Task item |
Lines with "Open": how many are there in the listing below? Reply with the number only.

Supplied records |
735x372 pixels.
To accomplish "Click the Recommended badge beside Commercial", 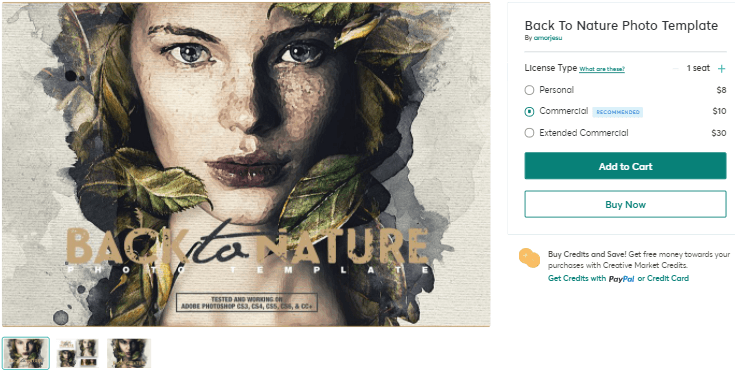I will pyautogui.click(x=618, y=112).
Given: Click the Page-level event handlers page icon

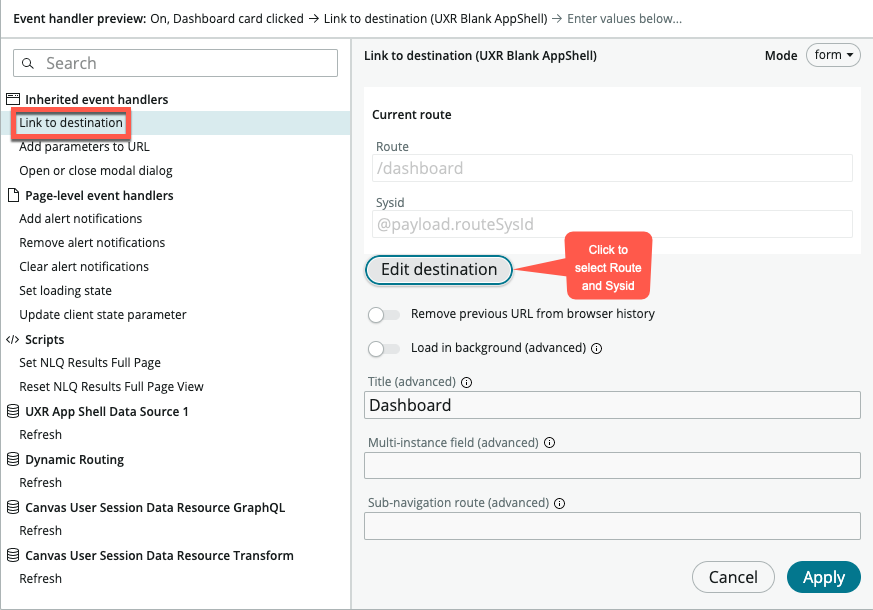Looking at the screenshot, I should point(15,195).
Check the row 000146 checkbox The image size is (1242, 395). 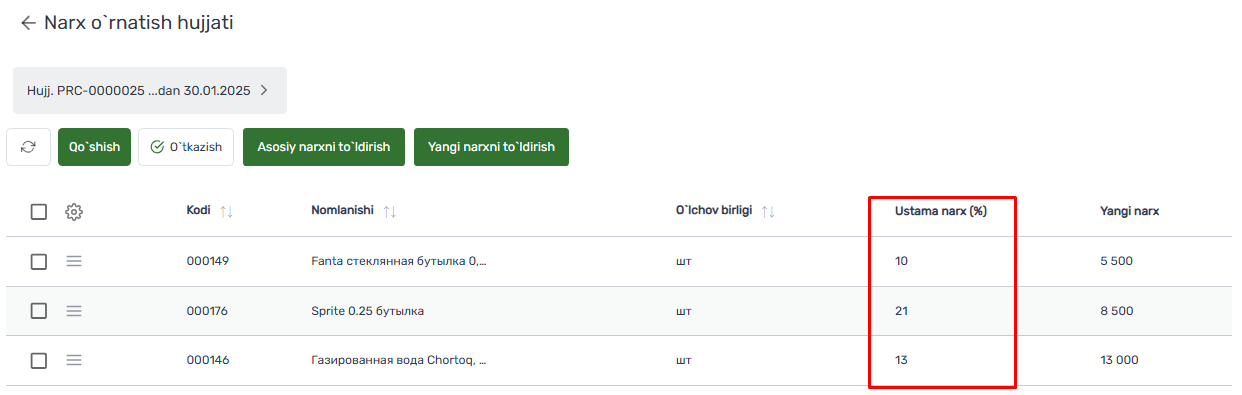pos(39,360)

--

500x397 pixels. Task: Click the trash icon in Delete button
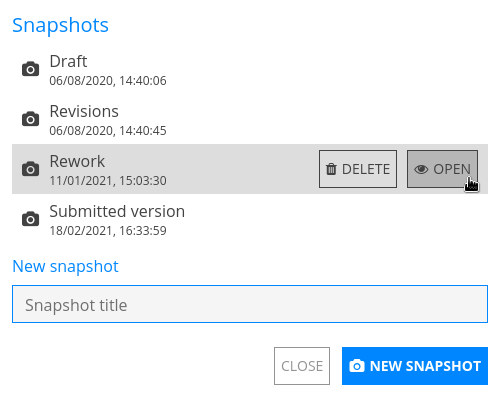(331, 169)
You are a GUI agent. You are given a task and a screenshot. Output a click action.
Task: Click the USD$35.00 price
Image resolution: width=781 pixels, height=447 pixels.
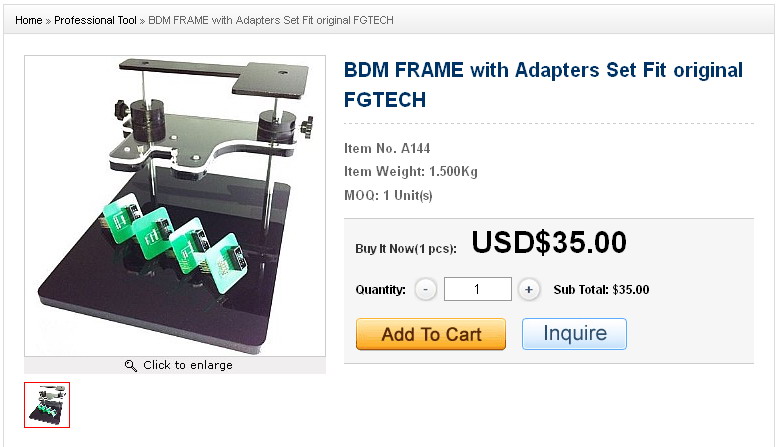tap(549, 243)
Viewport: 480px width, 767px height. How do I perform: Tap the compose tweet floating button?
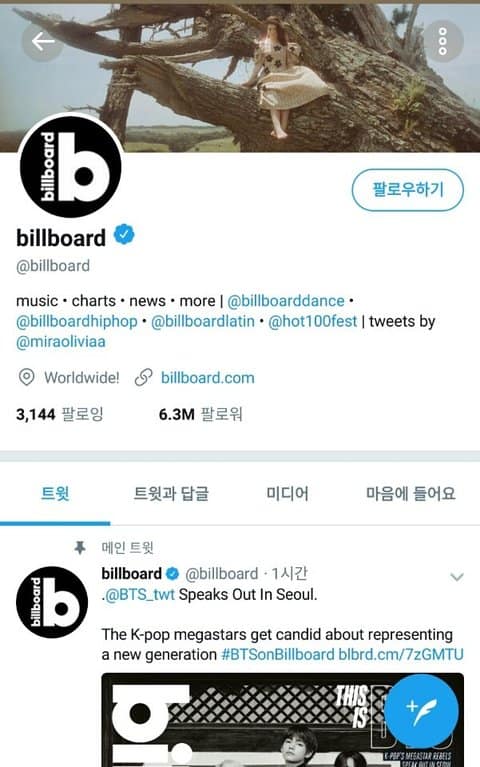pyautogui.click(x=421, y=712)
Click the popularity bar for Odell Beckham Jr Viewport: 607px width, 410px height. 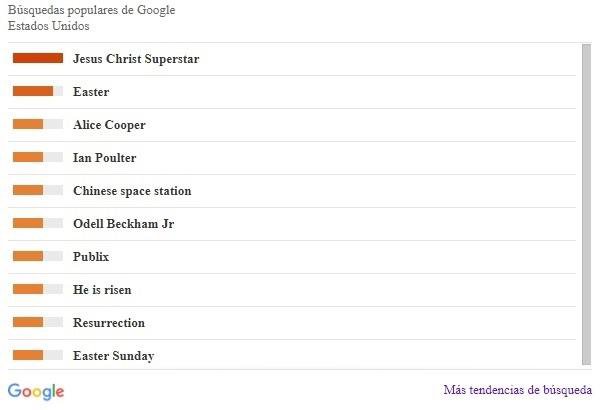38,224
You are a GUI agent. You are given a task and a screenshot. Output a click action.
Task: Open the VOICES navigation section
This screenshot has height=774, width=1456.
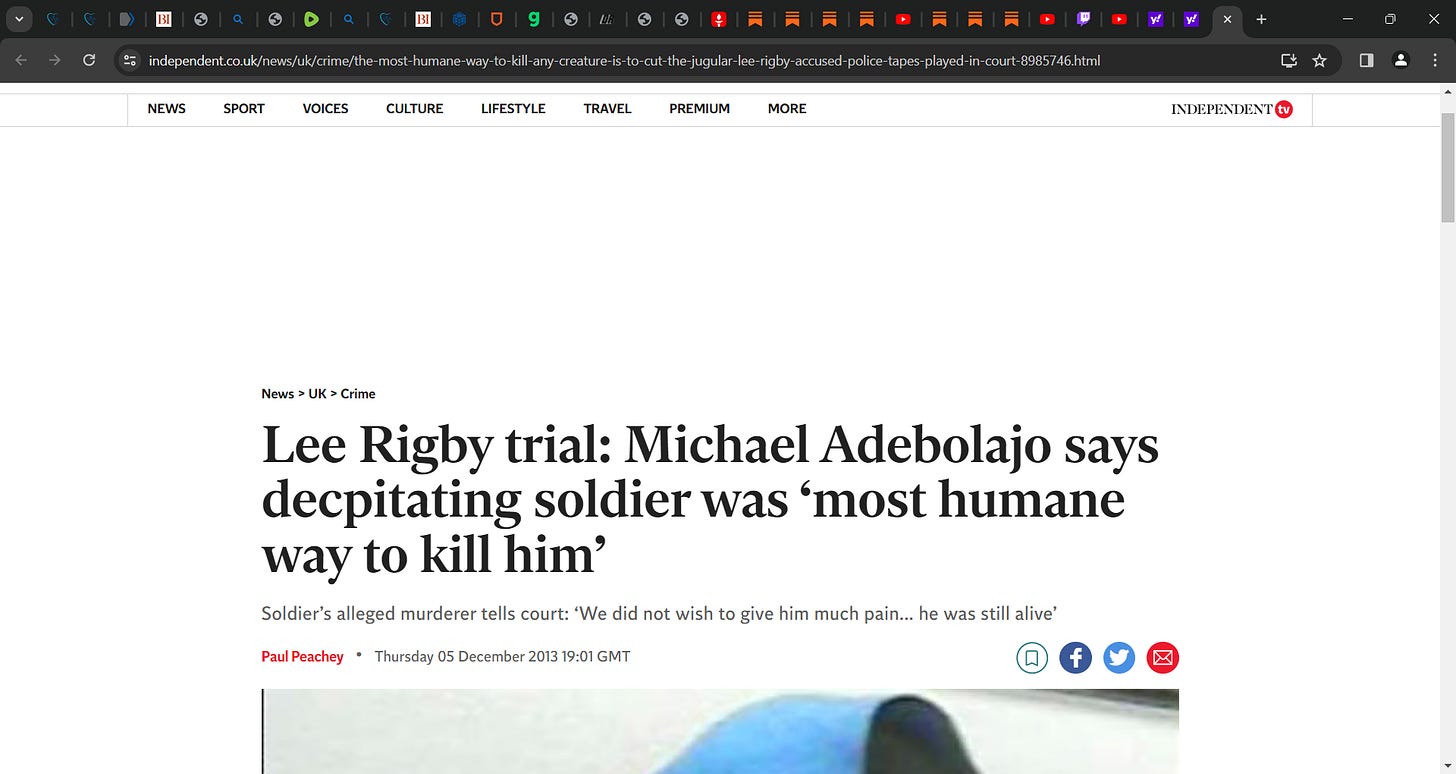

--

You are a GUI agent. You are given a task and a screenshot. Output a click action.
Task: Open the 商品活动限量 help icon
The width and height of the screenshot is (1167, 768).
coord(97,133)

Exercise answer |
2